Exposure to sandstorms and trash burning in open pits in Iraq and Afghanistan has led to lung problems for those who have returned from overseas tours and Afghanistan, and the military is struggling with how to address the phenomenon. Now, the Department of Defense is reviewing its policy of not requiring mandatory lung tests for troops amid growing outside pressure to take a harder look at what two wars in perennially dusty, sometimes toxic climates have done to soldiers’ lungs and how to better handle these issues in the future.
Other service members are in similar situations, because unlike many fire departments and industries where workers face potential lung problems, the military doesn’t require the tests until after troops report problems.
Returning veterans and contractors have brought lawsuits against their employers and the U.S. government, citing exposure to burn pits, where troops typically burn all their trash while on deployment, including plastics, human waste and things like batteries.
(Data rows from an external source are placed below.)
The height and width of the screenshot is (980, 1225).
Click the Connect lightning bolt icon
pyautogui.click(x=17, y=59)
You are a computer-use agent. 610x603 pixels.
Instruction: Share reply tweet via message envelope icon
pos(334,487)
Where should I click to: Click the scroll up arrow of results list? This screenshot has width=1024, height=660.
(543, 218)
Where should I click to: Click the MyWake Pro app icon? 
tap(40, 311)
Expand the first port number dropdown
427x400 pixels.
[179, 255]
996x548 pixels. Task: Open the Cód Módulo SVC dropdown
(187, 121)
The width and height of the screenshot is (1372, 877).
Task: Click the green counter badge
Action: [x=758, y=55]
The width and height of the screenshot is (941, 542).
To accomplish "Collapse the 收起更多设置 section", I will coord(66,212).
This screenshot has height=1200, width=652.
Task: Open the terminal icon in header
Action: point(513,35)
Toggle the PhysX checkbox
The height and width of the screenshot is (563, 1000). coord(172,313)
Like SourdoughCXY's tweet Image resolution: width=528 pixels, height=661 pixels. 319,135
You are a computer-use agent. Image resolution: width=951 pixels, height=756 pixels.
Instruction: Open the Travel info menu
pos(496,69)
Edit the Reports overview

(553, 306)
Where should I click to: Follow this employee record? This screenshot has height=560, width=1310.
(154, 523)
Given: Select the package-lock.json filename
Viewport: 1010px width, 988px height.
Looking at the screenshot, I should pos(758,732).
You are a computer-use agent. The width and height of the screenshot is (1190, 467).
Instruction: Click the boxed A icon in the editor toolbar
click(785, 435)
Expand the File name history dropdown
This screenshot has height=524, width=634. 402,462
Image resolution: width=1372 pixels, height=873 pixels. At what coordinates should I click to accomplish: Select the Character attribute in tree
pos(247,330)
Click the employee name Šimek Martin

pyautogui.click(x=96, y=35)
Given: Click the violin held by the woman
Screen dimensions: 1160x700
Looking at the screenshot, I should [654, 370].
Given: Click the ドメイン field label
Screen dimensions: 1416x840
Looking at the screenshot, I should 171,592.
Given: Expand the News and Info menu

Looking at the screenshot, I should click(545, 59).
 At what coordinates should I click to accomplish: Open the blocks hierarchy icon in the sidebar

Congress has ordered the VA to establish a burn-pit registry by January, where vets from Iraq, Afghanistan and the Gulf Wars can log on and document their concern about health problems tied to the exposure..
Nearly two million troops have deployed to Iraq and Afghanistan since 2001. About 14% of deployed troops complained of lung problems, according to research cited in a 2012 article in the Journal of Occupational and Environmental Medicine. Separate research showed 6.6% of troops who had deployed to Iraq had VA-diagnosed asthma, higher than the figure for troops not deployed to those countries.